EXERCISE TASKS:
1/ In the text on the fear of being alone, what proportion of US citizens does the cited research say suffer from this phobia?
2/ Extend the text on the fear of being alone, picking up right after its final sentence.

EXERCISE TEXT:
____

Fear of Being Alone (Monophobia)
We all have been through the lonely phase of our lives. While some come out strong, a few get trapped in this loneliness. A surprising number of people fear to be alone. Maybe just about all of us do to some extent. Which is natural, right? We’ve all felt it, deep within us, though we try desperately to avoid this fear. But what happens when alone turning into a fear?
This fear of being alone is irrational behavior. Alone doesn’t mean “lonely.” Yet, the false premise states that clinging to ‘another’ for safety will somehow guarantee our safety. Monophobia, or the fear of being alone, is a common term for several discrete fears. Some people are afraid of being apart from a particular person. Some fear to live alone or being in public alone.
This fear is a latent one can’t be traced by any specific medical examination. It is difficult to track the percentage of people suffering from this phobia. You might be scared to be alone in the dark but such mild fears don’t make you monophonic. However, research conducted in the US shows that 1 in every 3 citizens suffer from this phobia. Have you started to feel that you may be a victim of this phobia?
Here is the story of a teenager who is monophobic and slowly recovering from the fear. If you are monophobic, you might just relate to this.
Example for Monophobia:
This is the story of a girl Sarah. She was pursuing her graduation and was usually a happy person. She went to college every day with a smile and tried to enjoy life to the fullest. But, sometimes, it was hard for her. She had a phobia of being left alone. It’s called Monophobia. Monophobia is an acute fear of being alone and having to cope without a specific person.

____

DATA SHOWN:

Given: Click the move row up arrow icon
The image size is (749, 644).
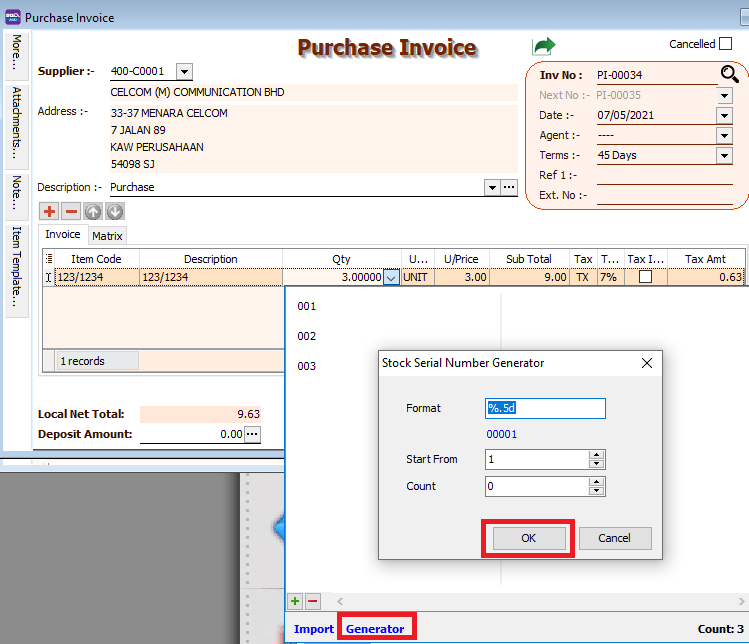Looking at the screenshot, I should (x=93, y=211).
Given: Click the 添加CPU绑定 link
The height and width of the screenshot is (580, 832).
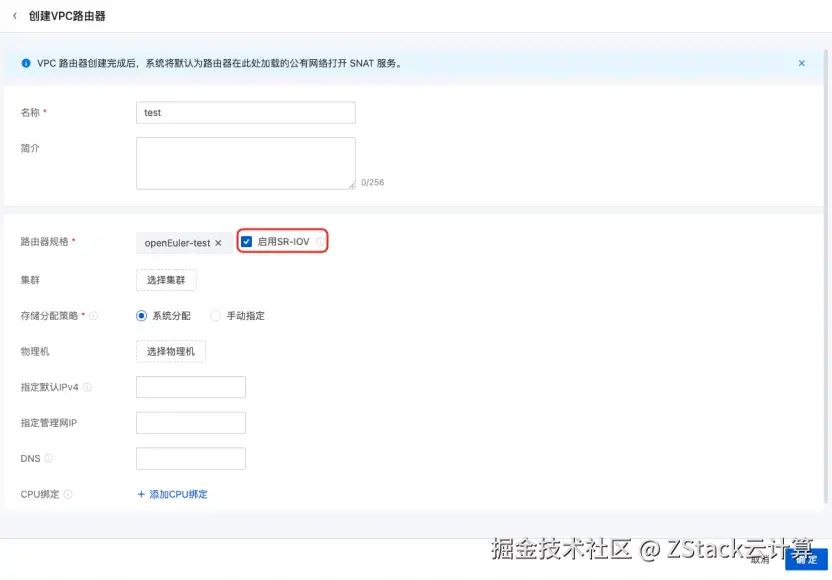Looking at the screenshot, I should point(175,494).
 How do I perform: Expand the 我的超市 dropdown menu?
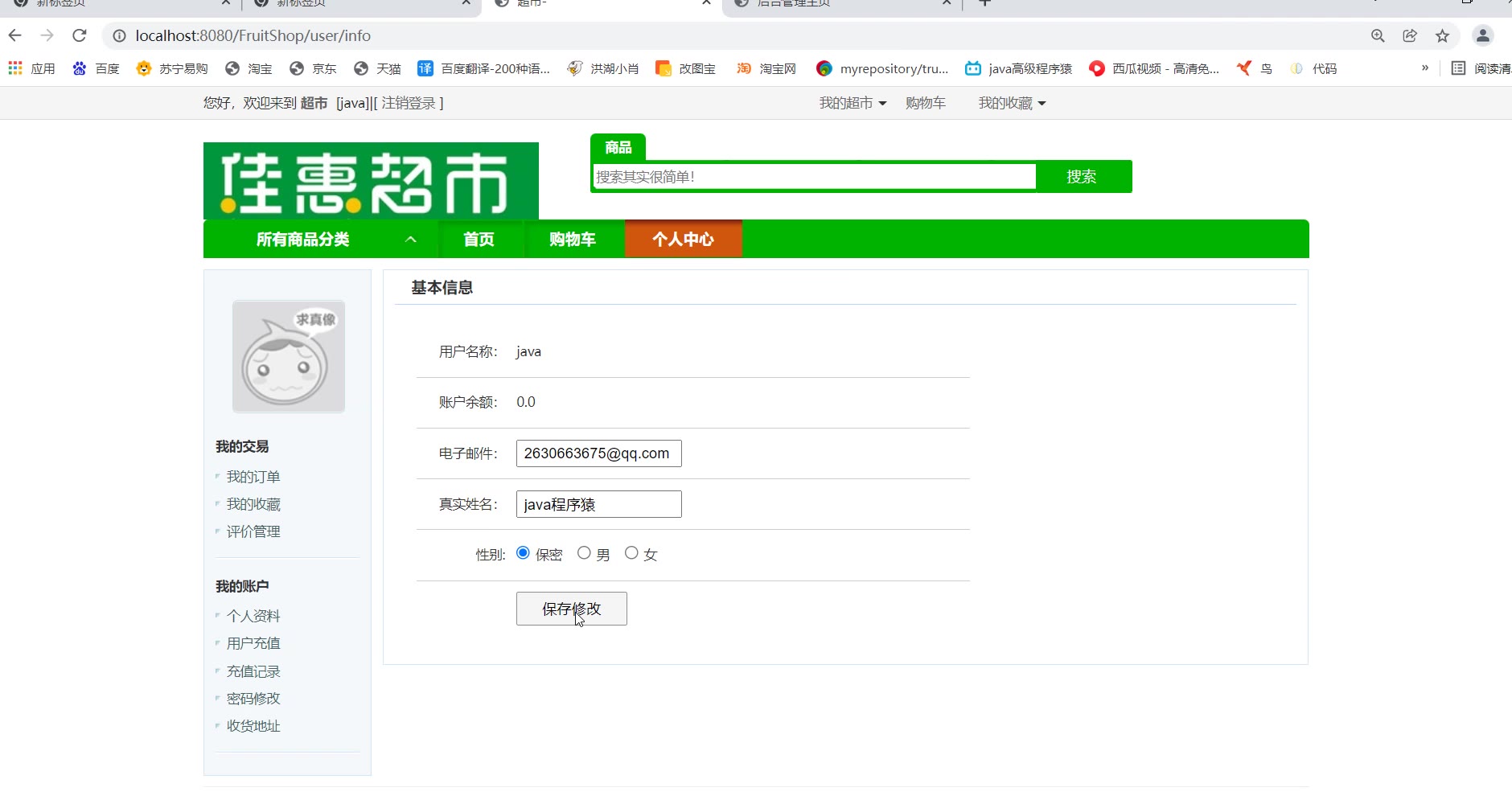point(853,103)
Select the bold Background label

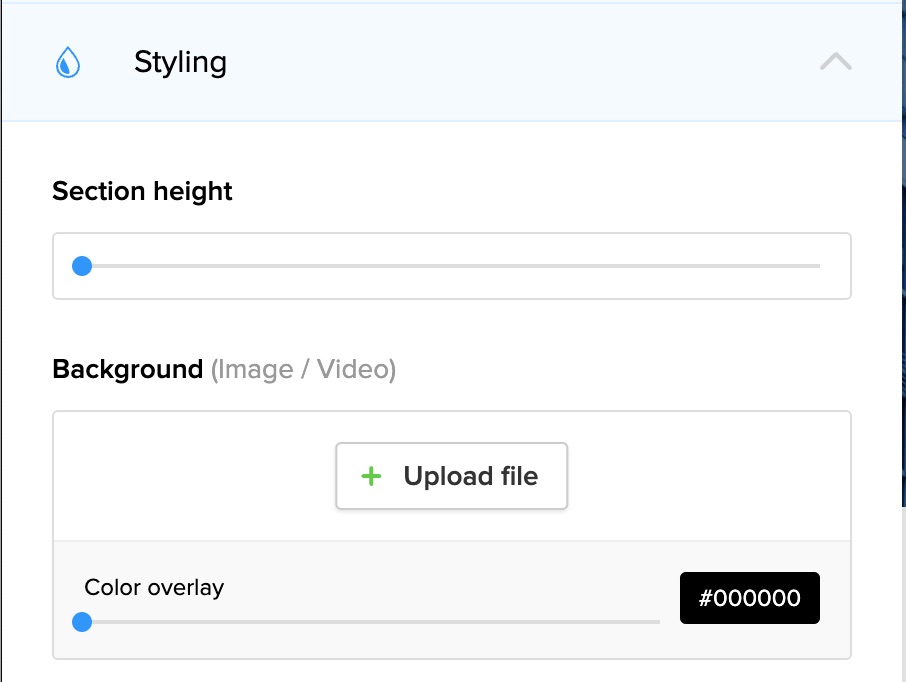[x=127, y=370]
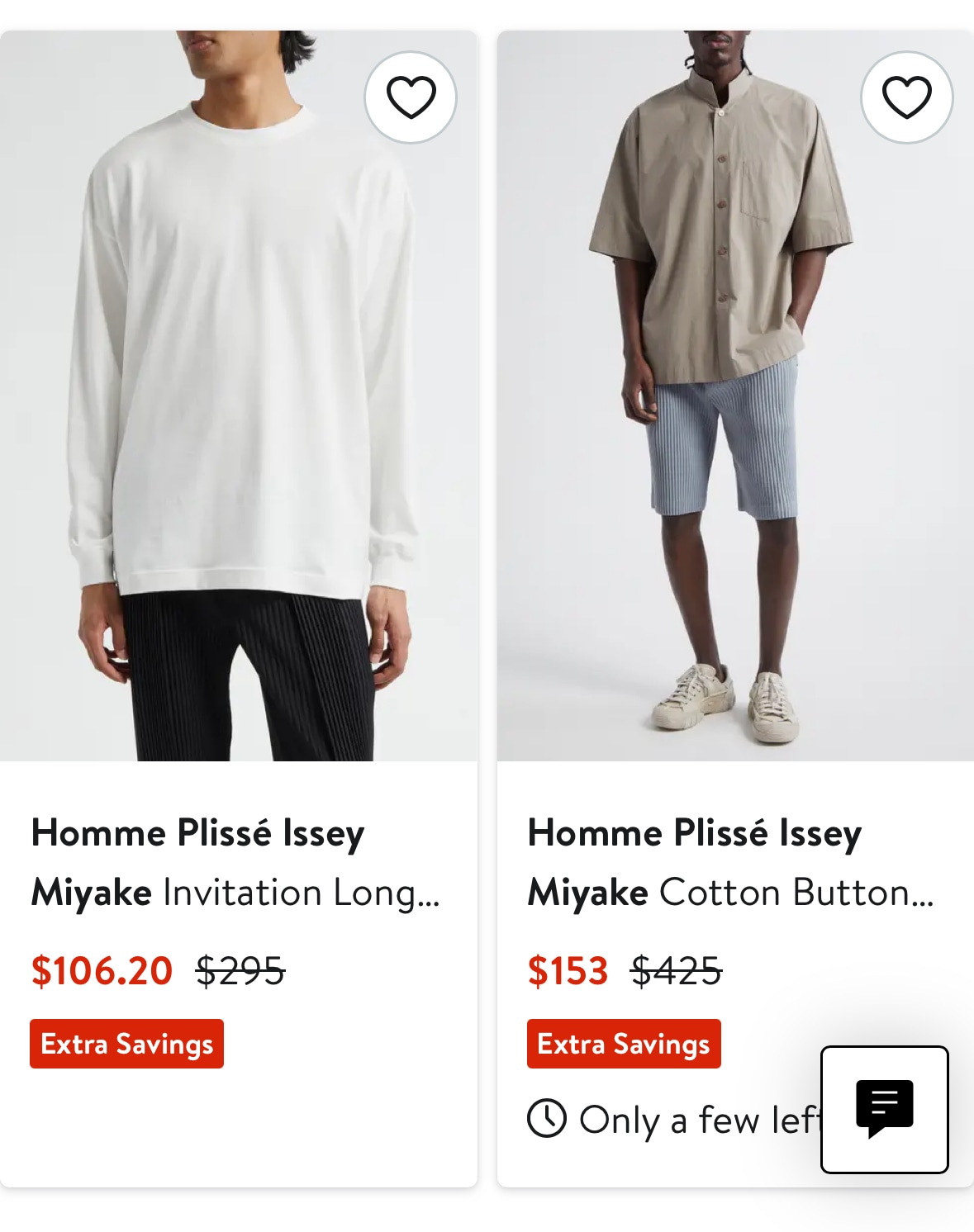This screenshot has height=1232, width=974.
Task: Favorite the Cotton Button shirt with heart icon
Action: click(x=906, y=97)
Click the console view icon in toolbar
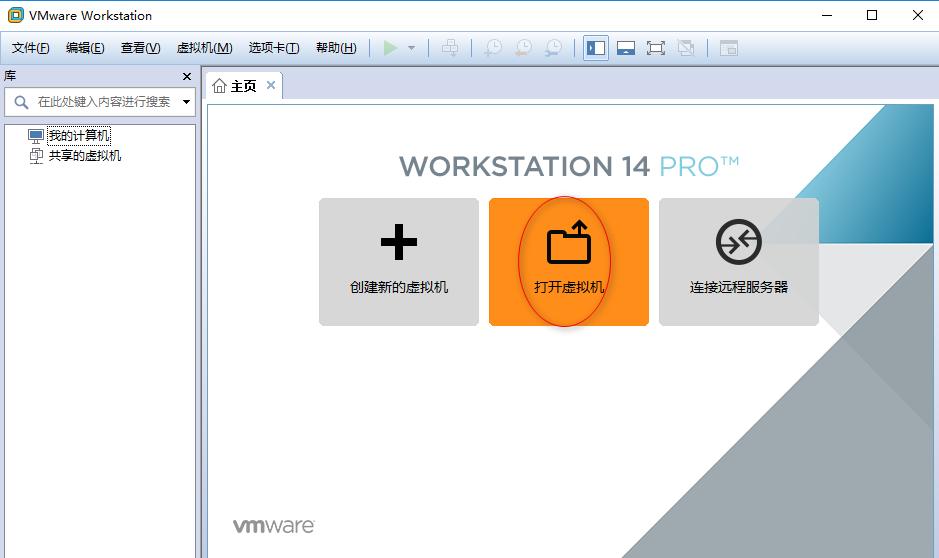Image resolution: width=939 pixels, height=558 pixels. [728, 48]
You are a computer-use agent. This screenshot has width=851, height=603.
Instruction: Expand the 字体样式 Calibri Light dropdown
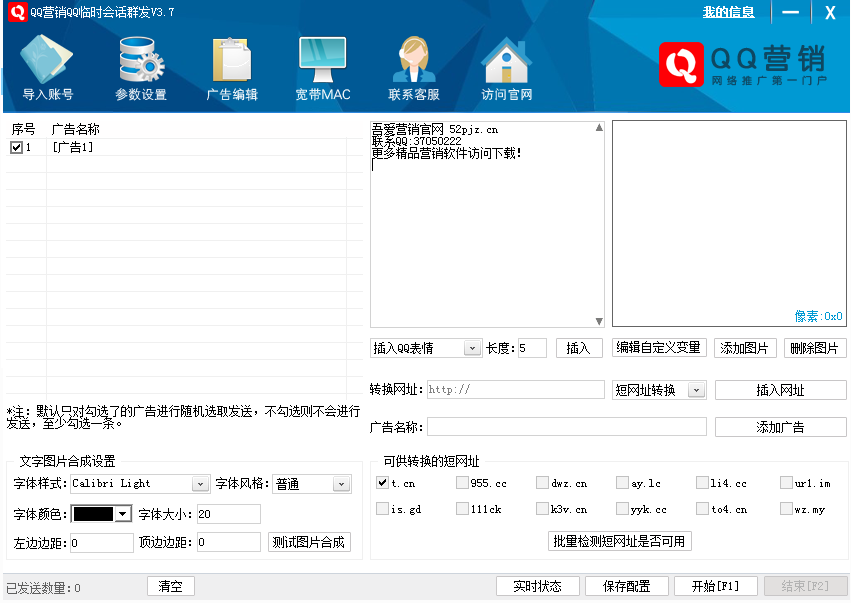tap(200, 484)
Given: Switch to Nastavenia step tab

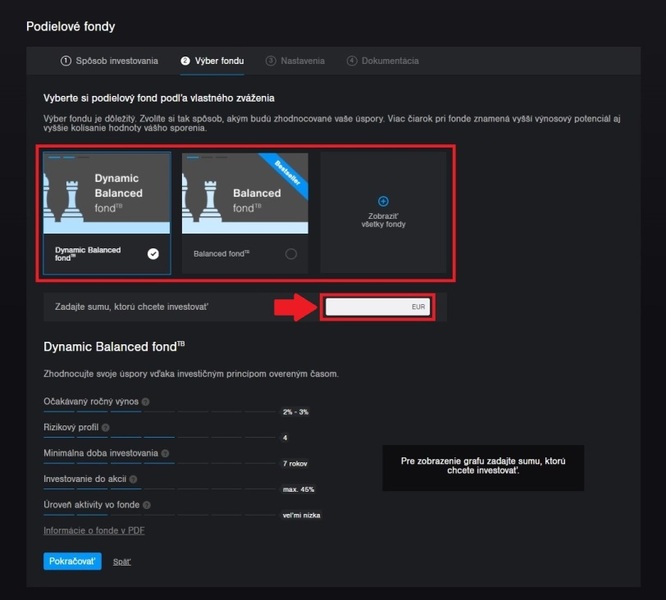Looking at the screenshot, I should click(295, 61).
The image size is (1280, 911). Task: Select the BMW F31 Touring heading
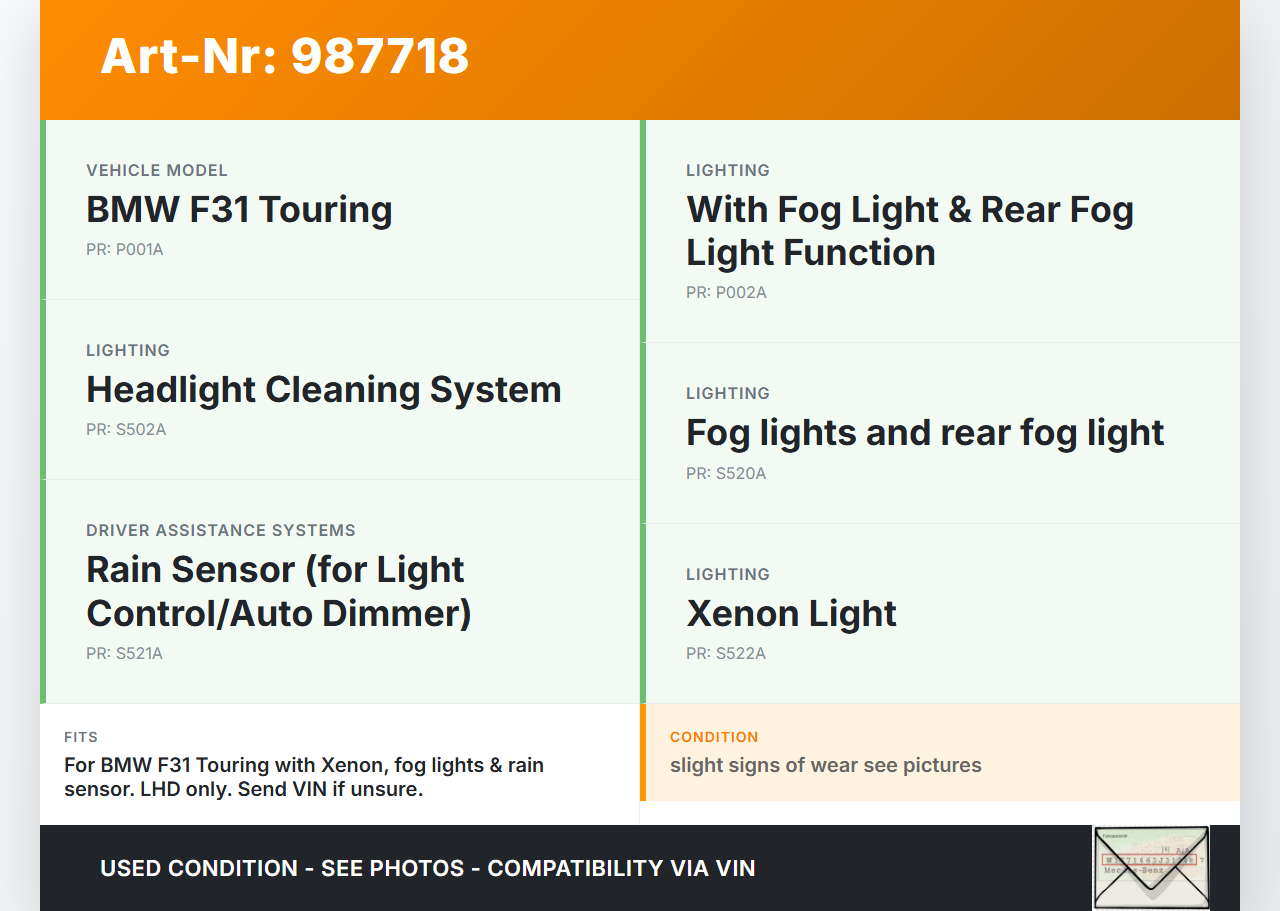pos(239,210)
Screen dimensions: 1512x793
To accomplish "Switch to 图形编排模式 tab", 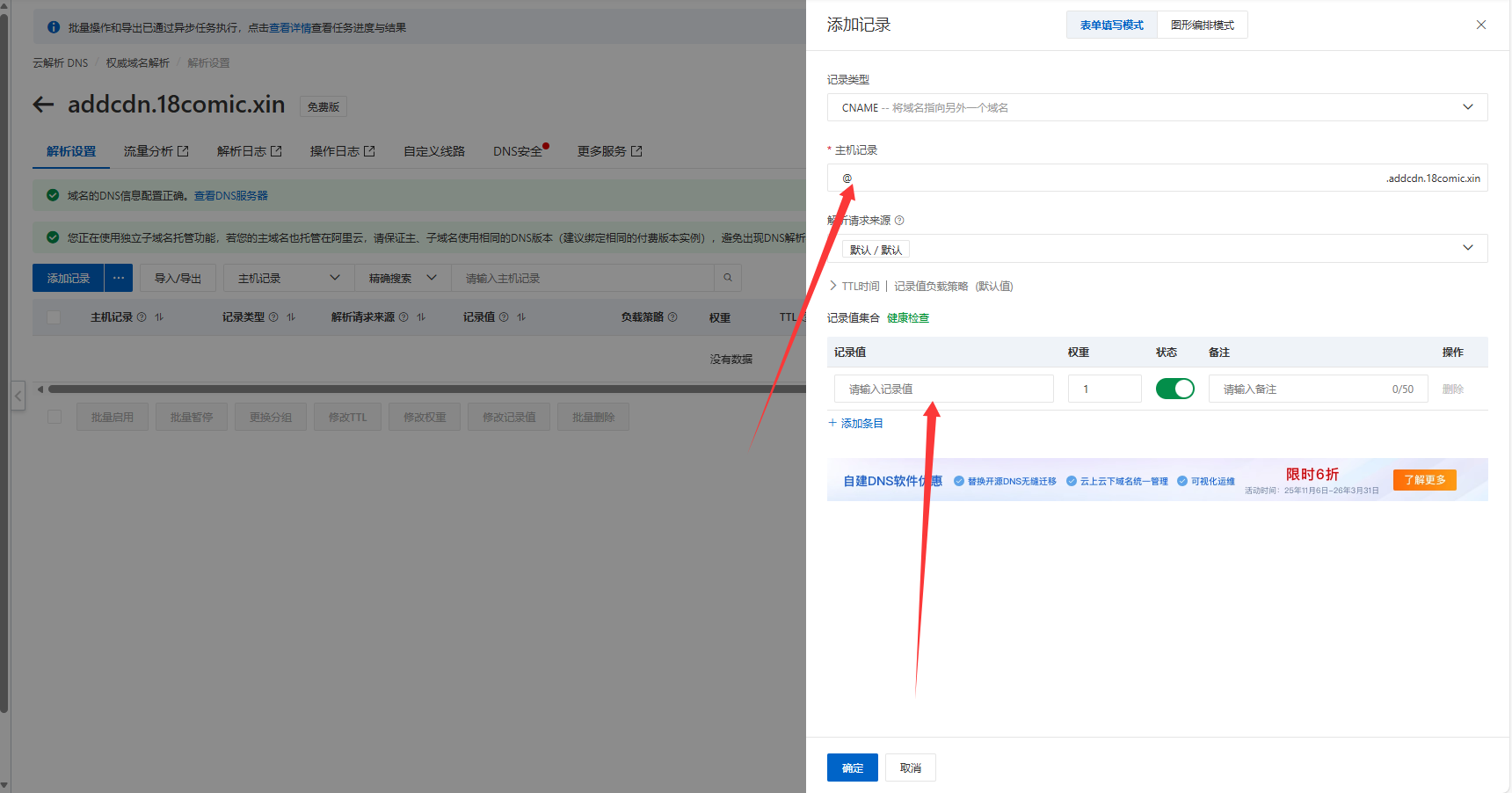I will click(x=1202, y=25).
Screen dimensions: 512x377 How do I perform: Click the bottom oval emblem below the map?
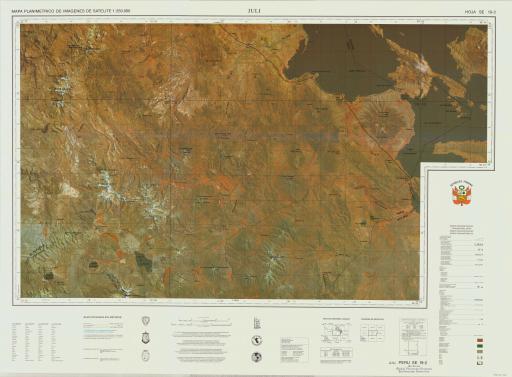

____

PER-TASK ANSWERS:
1/ 1 in every 3 citizens

2/
About 7 months ago, she fell wildly in love with a boy. You may think that she’s really too young to be in love, but with monophobia, it’s easy to get closely attached to people. And, soon came the day, when he was ready to move on. She began to have panic and anxiety attacks, crying his name in the middle of the night. She would lock herself in her closet, not letting anyone in.
Recently, she started going for therapy. With monophobia, even therapists can’t bully or talk someone out of their phobia. Monophobics don’t talk about it, but they work on the fear. She’s doing much better now and feels good to be open about this.
Reach out has helped her, and so has therapy. She still has loads of it to go because she still doesn’t feel stable alone. But she will get through. A little bit at a time.
Do you know of anyone who has expressed their fear of being alone? Did you take it seriously or ignored it and asked them to pull up their socks and move on? Think about it! They might be a victim of this fear and just need the right help.
There are some typical symptoms of Monophobia. Here are some of them:
- Irrational fear of being alone
- Feeling of panic
- Feeling of terror
- Rapid heartbeat
- Feeling of Dread
- Shortness of breath
- Dry mouth
Check for these symptoms and if you know anyone going through the same, immediately seek medical help.
How to overcome the fear of being alone?
You may not be an extreme case but it’s always good to know about overcoming this fear and stay happy.
One study found that when older people are socially isolated, there is an increased risk of an earlier death, by as much as 26%. If you are worried about your fears of being alone, these ways will help you find your comfort zone.
1. Enjoy your alone time
When you are alone, it is important to enjoy it to the full. Pursue your interests and hobbies. Take up new ones. Learn new skills. Lie on the couch. Eat pizza. Leave the kitchen in a mess. The list can go on and on, but finding the right balance is crucial. There will be times when being on your own is perfect, but then there will be a creeping feeling that you should not be so isolated. Once you start feeling loneliness, then it is time to take action.
2. Don’t do social networking
In desperate needs to connect with someone, you might end up on Facebook, Twitter, Tinder, etc. It is true that social networking can provide an initial contact, but the chances of that becoming a real-life personal contact are pretty thin. Don’t stalk your ex and end up feeling miserable about being alone. Enjoy the time you have. Also, remember when you really need company, your Facebook and Twitter friends won’t be there for you.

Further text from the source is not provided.